İhsanoğlu yalan söylemiyor. Başbakan yalan söylüyor. Ama daha beteri, o İhsanoğlu’nun “liyakati” nedeniyle değil, Erdoğan’ın “sayesinde” İİT Genel Sekreteri olduğunu söylüyor. Zaten o nedenle de, “madem benim sayemde o makama geldin, o halde bana biat etmelisin, beni eleştirmemelisin” demeye getiriyor. Bu, çok tehlikeli bir zihniyeti işaret ediyor. Erdoğan, “tayin edilen” kişileri birer “kapıkulu” gibi görüyor. “Devlete değil millete hizmetten” söz eden Başbakan, “sayesinde bir makama oturan”ın kendisine kul köle olması gerektiğine inanıyor. Erdoğan’ın “devlete tapınan” padişahvari zihniyetini bu “sayemde oturduğun makam” kibirlenmesi mükemmel şekilde ortaya koyuyor.
Ve bir de şu, hem Kılıçdaroğlu’nu, hem de Bahçeli’yi “karga”ya benzeten ve Ekmeleddin İhsanoğlu’nun “burnunun kaderi” ile ilgili “kılvuzluk” cümlesi garabete tüy dikiyor. Türk “atasözleri” sözlüğüne göre, “klavuzu karga” olma hali aynen şöyle dillendiriliyor: “Kılavuzu karga olanın burnu boktan kurtulmaz.” Edep ya hu!
Soralım: Birincisi, sen AKP İstanbul İl Başkanlığına ve İstanbul Belediye Başkanlığına “kendi liyakatin” sayesinde mi, yoksa Erbakan’ın “sayesinde” mi oturdun? Neden onu arkadan vurdun? İkincisi, Başbakanlığa “kendi liyakatin” sayesinde mi, yoksa 2002’de “yasaklıyken” gittiğin Washington’dan aldığın “destek” ve Baykal’ın bu “işaret üzerine”, “yasağını kaldırması sayesinde” mi yerleştin? Şimdi neden “Ey ABD” filan diyorsun?

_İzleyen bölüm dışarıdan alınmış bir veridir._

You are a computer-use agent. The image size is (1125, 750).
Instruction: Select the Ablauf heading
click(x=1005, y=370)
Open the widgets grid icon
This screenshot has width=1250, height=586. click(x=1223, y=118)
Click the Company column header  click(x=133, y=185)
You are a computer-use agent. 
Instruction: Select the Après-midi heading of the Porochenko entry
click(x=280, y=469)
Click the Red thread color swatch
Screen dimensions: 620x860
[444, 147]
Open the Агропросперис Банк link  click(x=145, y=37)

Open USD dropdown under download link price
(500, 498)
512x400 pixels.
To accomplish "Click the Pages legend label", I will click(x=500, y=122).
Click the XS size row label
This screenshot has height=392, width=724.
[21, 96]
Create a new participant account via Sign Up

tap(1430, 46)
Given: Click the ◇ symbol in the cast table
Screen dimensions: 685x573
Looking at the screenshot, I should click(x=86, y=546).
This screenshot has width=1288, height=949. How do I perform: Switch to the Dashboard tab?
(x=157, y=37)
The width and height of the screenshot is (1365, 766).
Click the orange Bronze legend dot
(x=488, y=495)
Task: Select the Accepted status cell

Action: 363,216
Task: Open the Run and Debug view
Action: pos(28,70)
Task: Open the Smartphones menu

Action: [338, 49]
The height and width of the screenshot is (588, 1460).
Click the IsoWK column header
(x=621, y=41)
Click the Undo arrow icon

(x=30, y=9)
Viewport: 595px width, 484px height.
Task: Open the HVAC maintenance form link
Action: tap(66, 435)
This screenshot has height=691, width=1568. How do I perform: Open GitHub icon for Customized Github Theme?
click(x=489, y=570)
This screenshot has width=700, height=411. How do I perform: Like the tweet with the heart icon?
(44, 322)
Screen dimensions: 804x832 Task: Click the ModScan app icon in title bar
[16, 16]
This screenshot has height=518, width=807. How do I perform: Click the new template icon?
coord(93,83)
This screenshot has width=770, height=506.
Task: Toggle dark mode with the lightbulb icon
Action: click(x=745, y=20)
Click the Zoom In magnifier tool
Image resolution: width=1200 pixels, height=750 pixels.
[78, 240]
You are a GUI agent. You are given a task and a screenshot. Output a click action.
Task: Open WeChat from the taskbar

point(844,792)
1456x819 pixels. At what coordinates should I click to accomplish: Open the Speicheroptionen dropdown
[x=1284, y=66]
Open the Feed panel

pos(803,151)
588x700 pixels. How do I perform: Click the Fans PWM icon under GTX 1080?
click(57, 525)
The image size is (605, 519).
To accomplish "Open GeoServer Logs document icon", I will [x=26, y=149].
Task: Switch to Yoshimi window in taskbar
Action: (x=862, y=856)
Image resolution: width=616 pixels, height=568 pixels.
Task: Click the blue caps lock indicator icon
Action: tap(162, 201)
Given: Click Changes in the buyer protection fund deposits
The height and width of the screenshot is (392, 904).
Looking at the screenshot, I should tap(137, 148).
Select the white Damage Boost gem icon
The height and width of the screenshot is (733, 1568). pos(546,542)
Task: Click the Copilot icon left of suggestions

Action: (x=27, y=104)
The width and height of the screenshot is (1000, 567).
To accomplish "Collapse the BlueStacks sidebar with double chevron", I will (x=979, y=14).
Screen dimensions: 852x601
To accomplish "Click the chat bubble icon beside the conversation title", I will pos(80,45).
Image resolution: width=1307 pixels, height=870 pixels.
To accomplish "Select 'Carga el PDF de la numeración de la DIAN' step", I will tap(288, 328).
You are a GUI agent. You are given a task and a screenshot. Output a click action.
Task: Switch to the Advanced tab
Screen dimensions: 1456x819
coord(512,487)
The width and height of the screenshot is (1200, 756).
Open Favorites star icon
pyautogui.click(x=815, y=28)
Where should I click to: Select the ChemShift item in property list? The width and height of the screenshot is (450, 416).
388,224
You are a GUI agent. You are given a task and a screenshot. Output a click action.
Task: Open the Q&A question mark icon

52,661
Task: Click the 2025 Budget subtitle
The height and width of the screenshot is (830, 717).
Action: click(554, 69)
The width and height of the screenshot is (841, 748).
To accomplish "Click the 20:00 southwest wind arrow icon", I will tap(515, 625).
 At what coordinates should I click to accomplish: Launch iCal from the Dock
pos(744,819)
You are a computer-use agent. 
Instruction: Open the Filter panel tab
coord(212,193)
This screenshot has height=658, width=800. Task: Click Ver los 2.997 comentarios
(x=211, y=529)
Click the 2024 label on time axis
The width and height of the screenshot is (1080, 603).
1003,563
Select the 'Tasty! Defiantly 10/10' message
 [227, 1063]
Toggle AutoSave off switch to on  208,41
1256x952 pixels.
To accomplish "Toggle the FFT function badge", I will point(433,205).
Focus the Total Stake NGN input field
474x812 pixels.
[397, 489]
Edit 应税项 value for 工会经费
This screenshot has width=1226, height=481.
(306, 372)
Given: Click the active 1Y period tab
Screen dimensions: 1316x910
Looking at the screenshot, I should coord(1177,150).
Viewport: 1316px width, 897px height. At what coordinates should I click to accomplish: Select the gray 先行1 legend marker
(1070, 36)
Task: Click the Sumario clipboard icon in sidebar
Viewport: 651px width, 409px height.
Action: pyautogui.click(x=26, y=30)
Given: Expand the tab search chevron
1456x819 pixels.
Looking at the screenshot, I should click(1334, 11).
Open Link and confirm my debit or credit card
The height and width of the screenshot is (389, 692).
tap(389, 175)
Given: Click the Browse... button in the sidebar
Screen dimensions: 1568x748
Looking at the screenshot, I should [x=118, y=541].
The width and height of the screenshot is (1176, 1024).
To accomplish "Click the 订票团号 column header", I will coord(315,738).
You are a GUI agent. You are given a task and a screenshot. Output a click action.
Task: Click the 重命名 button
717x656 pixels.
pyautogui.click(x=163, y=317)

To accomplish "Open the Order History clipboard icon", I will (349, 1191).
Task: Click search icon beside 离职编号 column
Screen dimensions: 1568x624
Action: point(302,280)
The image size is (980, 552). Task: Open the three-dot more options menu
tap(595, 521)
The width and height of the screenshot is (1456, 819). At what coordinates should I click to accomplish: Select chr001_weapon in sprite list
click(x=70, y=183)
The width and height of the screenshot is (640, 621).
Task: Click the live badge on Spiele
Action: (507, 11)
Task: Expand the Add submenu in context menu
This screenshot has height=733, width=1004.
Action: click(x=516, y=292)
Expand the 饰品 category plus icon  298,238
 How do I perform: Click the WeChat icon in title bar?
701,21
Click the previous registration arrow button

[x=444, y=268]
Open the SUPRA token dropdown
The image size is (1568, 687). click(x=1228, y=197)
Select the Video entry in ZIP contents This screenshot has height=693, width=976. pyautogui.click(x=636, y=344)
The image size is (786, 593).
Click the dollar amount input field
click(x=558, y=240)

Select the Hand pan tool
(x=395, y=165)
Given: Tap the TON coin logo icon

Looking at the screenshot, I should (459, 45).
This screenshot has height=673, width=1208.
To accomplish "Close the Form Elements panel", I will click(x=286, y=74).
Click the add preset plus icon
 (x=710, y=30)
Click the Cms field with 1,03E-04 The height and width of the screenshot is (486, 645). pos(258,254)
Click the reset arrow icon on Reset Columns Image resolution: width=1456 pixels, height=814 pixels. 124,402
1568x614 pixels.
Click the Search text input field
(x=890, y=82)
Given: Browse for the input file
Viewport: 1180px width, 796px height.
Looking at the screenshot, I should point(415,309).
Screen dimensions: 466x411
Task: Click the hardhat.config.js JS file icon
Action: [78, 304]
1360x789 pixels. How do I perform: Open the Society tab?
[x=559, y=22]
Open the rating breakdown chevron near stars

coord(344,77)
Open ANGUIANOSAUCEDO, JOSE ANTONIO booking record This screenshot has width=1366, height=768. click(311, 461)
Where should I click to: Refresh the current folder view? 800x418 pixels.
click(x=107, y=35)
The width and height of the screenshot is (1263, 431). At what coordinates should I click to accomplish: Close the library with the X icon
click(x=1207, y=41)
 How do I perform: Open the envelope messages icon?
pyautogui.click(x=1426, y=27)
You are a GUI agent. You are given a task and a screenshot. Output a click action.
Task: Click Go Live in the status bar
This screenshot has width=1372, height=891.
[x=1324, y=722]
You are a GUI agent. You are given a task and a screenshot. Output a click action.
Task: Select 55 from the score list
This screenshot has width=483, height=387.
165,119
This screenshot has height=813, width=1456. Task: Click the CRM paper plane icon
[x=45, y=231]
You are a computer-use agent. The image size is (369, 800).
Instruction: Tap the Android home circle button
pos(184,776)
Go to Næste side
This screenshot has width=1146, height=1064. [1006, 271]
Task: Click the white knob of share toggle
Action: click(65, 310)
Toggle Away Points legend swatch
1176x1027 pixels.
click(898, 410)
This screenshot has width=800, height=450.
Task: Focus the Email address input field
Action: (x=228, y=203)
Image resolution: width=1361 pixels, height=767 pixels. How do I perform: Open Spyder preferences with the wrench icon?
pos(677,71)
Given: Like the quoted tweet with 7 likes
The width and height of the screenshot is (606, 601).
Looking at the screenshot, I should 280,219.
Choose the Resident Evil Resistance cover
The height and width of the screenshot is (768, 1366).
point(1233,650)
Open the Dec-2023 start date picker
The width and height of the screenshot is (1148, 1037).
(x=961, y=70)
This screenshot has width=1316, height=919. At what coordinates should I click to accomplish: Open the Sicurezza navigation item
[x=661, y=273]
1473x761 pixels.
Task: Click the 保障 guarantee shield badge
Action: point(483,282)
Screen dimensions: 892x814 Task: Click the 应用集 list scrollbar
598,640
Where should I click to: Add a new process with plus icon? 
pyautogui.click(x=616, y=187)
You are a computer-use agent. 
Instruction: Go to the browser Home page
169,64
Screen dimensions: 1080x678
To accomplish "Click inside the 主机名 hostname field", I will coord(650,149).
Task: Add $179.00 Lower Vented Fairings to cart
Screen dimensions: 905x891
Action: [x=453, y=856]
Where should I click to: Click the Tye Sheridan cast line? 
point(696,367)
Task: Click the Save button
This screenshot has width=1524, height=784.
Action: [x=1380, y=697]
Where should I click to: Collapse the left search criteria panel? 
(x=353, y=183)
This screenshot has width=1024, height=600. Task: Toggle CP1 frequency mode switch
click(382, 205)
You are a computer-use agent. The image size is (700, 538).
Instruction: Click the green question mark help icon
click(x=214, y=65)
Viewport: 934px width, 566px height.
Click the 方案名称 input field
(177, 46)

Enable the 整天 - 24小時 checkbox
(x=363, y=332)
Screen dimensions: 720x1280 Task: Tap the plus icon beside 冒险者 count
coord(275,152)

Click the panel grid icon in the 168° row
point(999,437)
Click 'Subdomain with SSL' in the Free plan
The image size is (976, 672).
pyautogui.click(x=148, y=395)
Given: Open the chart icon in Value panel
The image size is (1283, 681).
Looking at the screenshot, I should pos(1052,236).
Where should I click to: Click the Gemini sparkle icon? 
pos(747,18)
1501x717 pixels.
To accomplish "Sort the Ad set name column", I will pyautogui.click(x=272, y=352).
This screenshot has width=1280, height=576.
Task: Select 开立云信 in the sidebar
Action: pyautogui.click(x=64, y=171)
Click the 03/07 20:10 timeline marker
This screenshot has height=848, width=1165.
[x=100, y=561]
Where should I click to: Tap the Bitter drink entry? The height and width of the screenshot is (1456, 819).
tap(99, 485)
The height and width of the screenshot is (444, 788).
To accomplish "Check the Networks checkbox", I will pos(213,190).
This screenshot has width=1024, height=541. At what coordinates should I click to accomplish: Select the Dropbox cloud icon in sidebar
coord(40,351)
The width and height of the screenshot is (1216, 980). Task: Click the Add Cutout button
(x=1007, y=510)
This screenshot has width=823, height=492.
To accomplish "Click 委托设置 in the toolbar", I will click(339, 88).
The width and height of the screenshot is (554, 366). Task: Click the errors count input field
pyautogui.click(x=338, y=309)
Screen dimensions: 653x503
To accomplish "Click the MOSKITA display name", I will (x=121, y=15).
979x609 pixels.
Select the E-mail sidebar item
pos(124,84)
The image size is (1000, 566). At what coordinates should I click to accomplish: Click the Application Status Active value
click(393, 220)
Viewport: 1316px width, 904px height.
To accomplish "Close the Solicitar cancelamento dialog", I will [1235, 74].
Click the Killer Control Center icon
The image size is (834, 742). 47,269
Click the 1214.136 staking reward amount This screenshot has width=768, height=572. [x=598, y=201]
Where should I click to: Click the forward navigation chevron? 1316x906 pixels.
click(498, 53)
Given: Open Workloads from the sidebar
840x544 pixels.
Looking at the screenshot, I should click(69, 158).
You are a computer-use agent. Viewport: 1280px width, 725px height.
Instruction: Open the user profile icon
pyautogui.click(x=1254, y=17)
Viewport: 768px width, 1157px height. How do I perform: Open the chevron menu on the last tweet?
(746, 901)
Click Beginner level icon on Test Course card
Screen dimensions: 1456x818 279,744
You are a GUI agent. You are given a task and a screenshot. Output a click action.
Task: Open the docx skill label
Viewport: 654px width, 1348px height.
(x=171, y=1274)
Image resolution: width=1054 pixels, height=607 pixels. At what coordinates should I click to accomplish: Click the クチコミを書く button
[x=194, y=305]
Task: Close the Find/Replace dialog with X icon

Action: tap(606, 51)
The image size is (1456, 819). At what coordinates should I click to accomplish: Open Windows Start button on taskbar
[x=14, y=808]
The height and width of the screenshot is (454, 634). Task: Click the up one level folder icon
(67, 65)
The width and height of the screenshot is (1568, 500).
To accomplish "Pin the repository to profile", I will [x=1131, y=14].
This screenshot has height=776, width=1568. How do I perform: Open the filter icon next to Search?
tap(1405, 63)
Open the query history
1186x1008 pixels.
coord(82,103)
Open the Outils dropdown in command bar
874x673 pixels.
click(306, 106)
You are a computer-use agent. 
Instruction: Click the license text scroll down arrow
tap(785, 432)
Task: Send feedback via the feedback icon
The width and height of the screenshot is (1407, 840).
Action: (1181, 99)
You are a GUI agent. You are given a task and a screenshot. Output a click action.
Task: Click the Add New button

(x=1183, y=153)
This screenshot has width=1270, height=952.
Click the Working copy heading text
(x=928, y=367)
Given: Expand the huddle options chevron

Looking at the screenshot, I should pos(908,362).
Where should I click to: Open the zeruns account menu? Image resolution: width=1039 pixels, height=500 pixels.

Ya onlar da sana, “bu makamlara bizim sayemizde oturdun, ne atıp tutuyorsun?” derlerse? Ve şu anda Türkiye’nin burnu niye bölgesel “necaset bataklığından” kurtulamıyor; onun “klavuzu” kim?
Bizden bu kadar. Şimdi İhsanoğlu’nun “IŞİD’e giden silahlar ve Kobanê hakkında” konuşmasını bekliyoruz. Bakalım “oturduğu makamlara” ve “adaylıklara” kendi “liyakati sayesinde” mi, yoksa dün “Erdoğan’ın, bugün Gülen’in sayesinde” mi gelmiş?